**YOUR INSTRUCTIONS:** All of the listing should be returned as written, apart from any picture in it.

**PROVIDED ENTRIES:**
== Segment start ==
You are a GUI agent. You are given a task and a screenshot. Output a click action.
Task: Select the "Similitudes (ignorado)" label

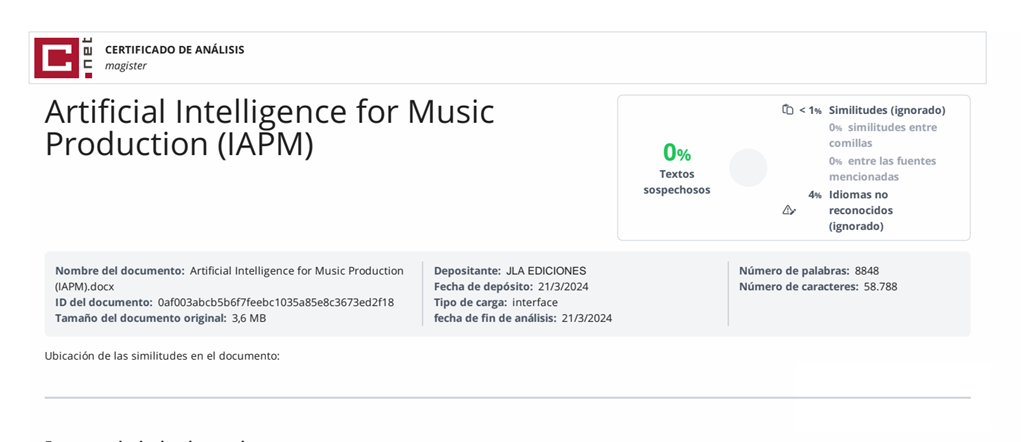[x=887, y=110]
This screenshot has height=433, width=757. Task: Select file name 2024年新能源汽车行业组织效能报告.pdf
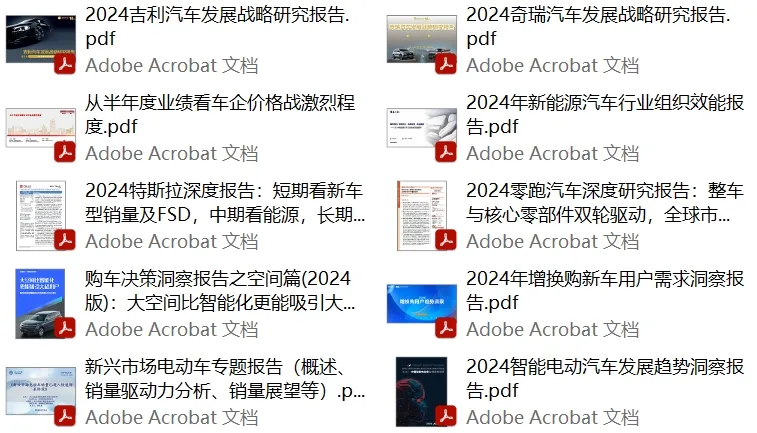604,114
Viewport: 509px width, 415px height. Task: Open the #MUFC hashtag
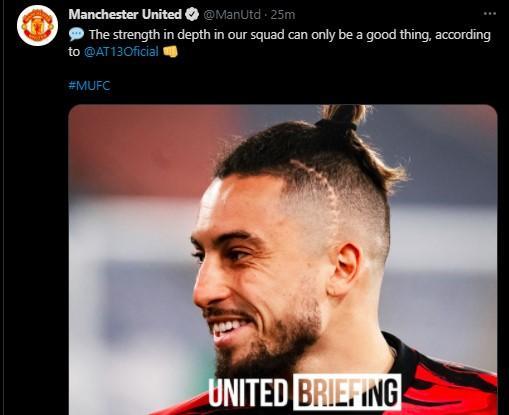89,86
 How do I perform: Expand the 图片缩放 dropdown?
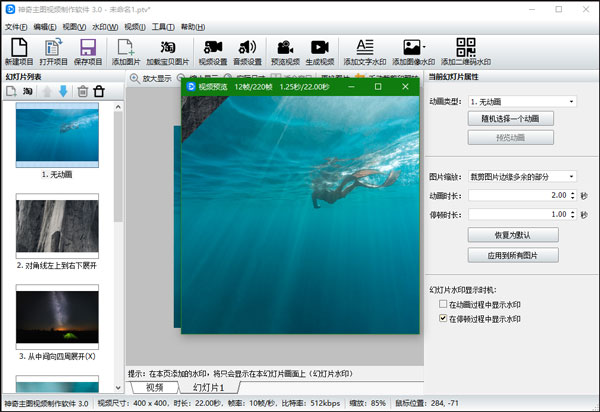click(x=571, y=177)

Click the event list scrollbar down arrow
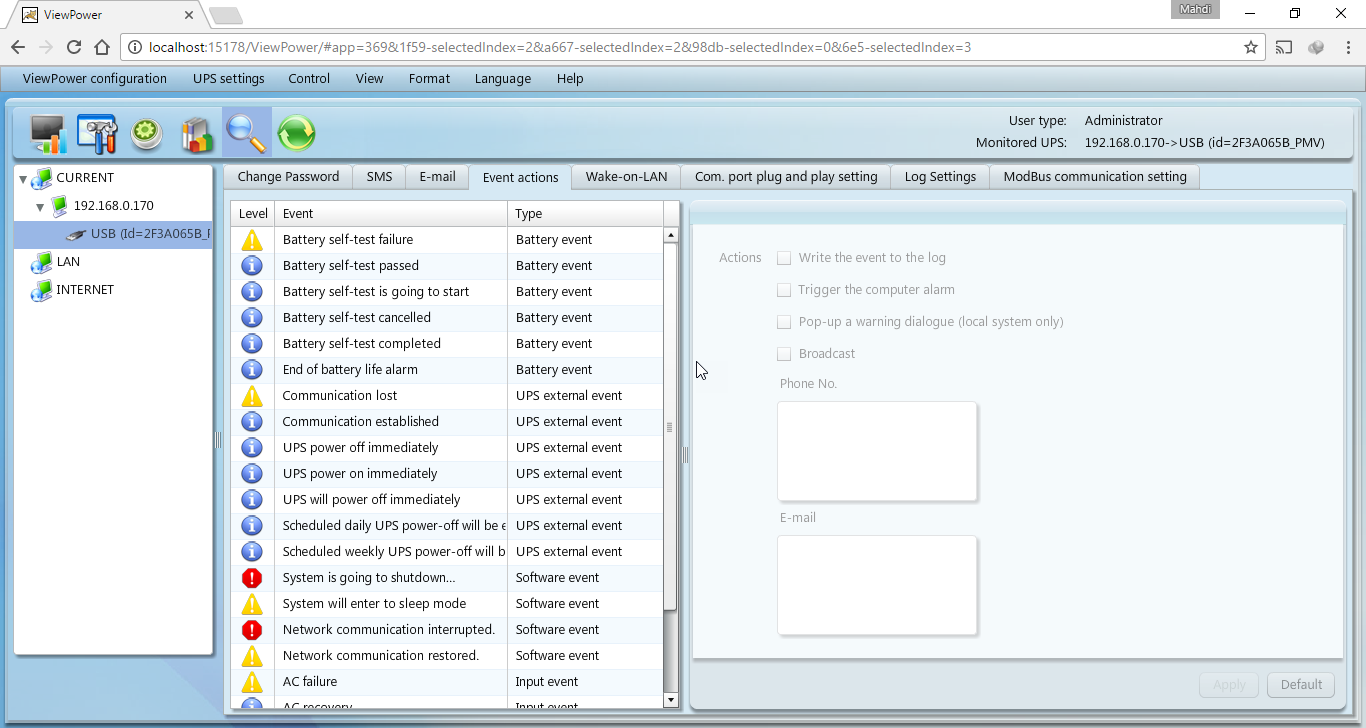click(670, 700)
== Segment end ==
**EXERCISE RESPONSE:**
You are a GUI agent. You are given a task and a screenshot. Output a click action.
Task: Select the "Similitudes (ignorado)" label

[x=887, y=110]
This screenshot has height=433, width=757. Task: Select file name 2024年新能源汽车行业组织效能报告.pdf
604,114
Viewport: 509px width, 415px height. Task: Open the #MUFC hashtag
89,86
 How do I perform: Expand the 图片缩放 dropdown?
click(x=571, y=177)

Click the event list scrollbar down arrow
click(670, 700)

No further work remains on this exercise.